Dataset entries:
★ ★ ★

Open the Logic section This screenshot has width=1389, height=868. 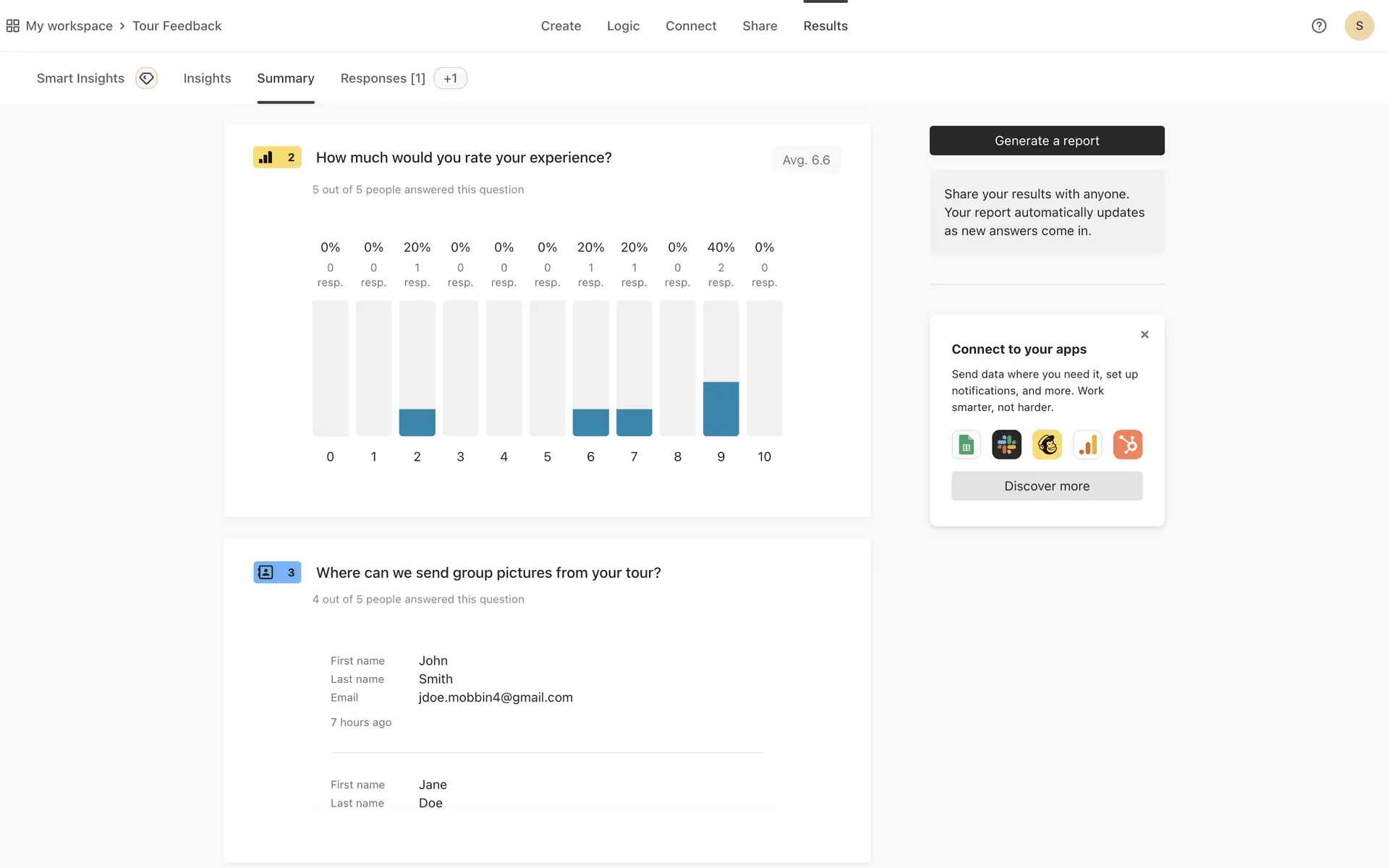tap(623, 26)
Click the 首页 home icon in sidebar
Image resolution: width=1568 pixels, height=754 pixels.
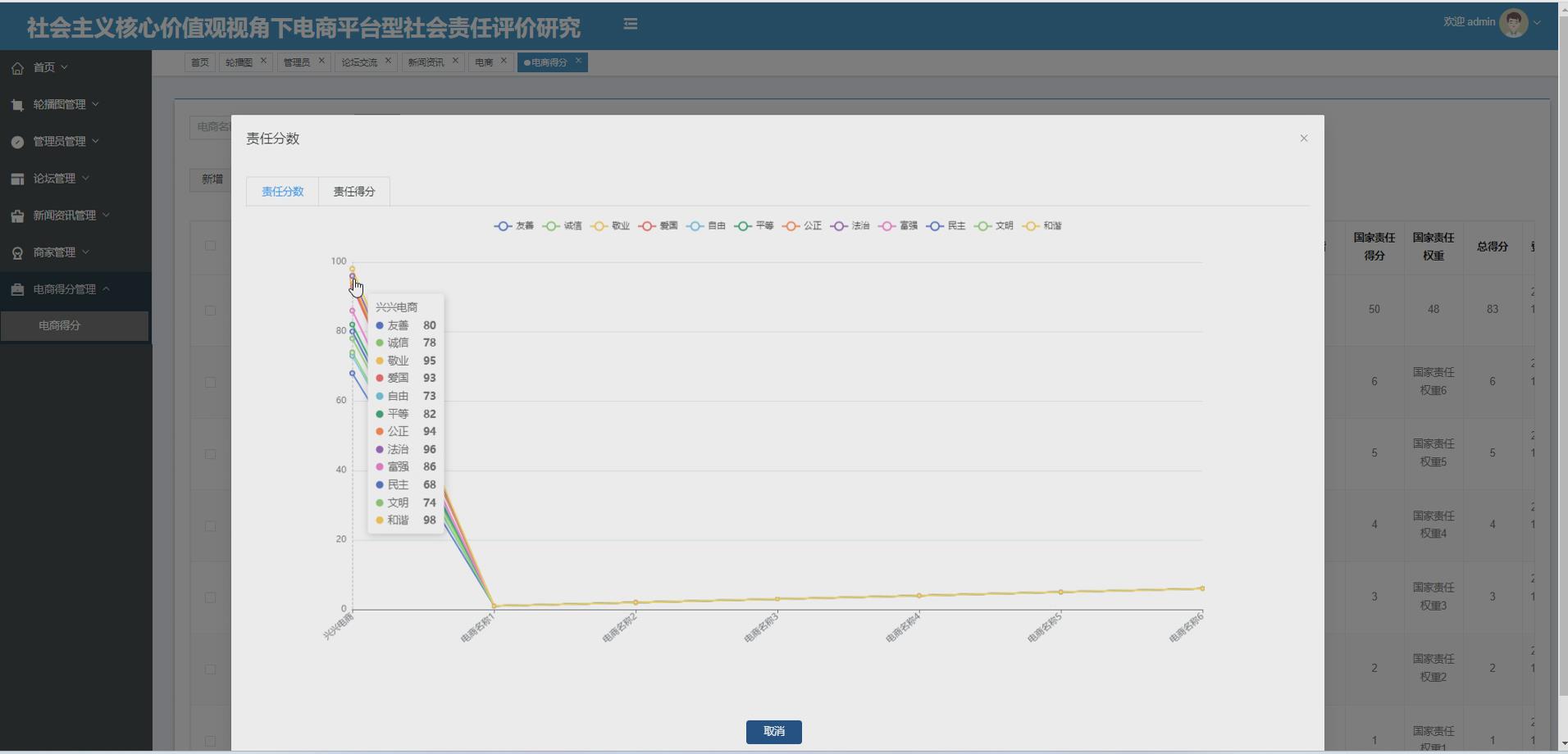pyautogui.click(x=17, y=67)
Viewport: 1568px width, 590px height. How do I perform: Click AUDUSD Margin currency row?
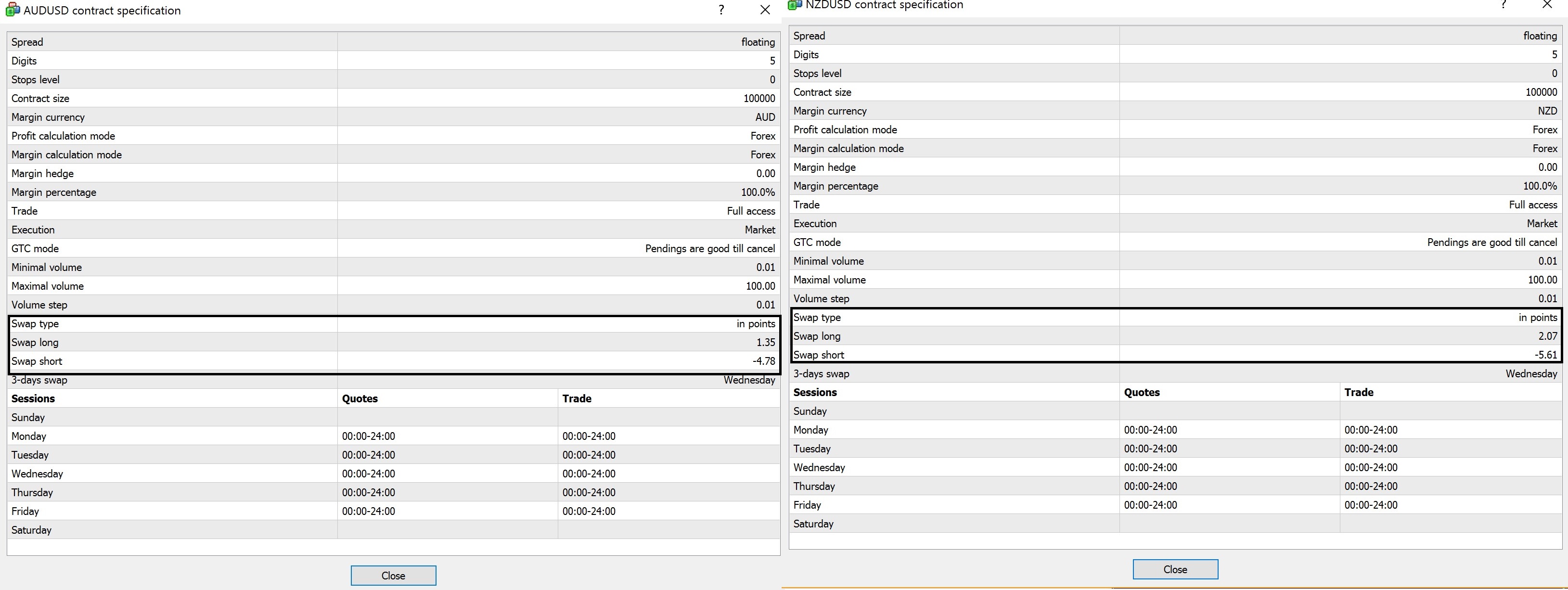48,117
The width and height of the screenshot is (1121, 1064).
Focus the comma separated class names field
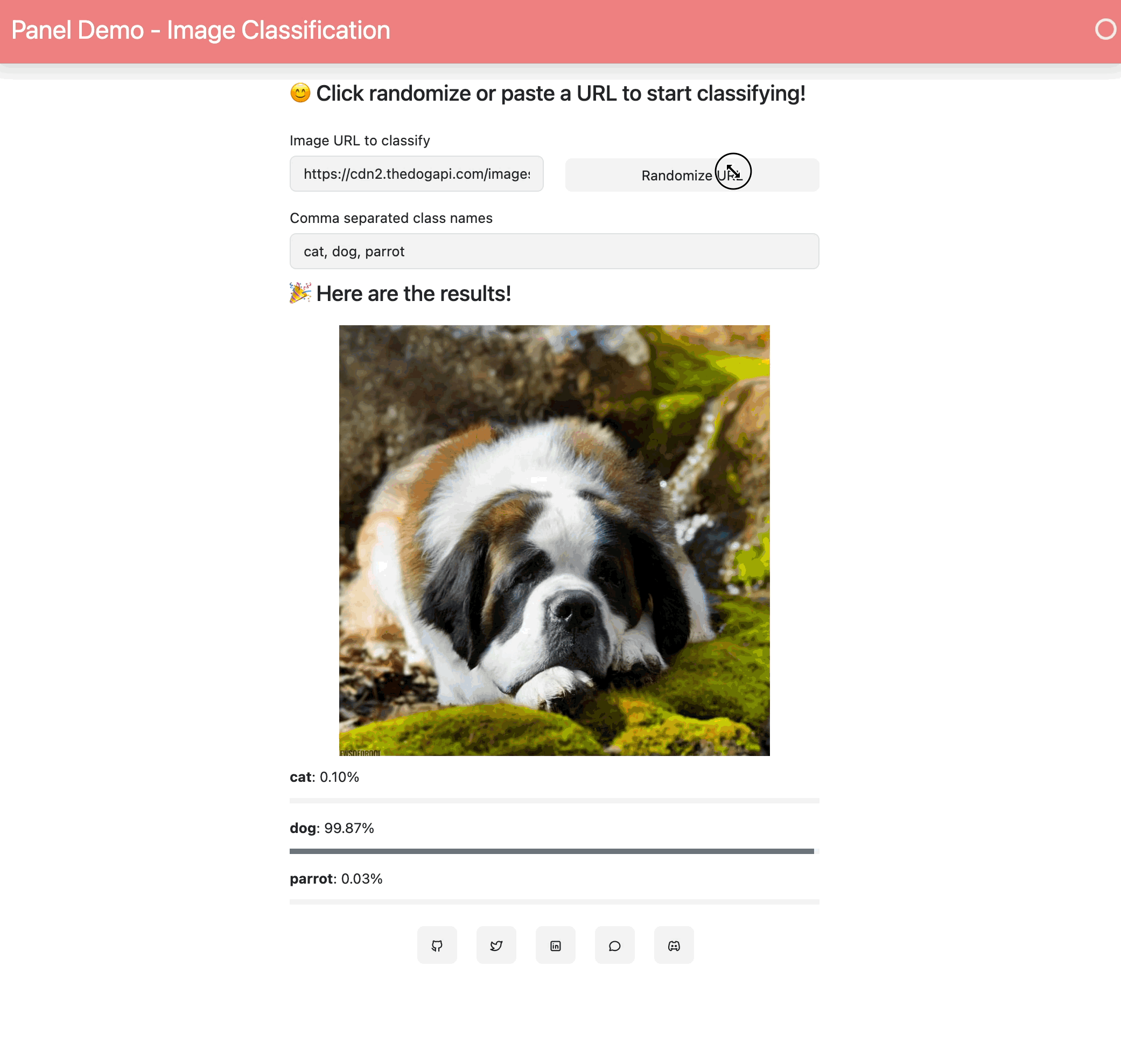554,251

★ ★ ★

Try it: Once you find the line that contains "Image resolution: width=1568", give it again along with every later line through the end of the data, word for word, minus the pictures.

Completed task:
Image resolution: width=1568 pixels, height=754 pixels.
pyautogui.click(x=17, y=67)
Viewport: 1568px width, 590px height. How do I perform: Click AUDUSD Margin currency row?
48,117
The width and height of the screenshot is (1121, 1064).
Focus the comma separated class names field
554,251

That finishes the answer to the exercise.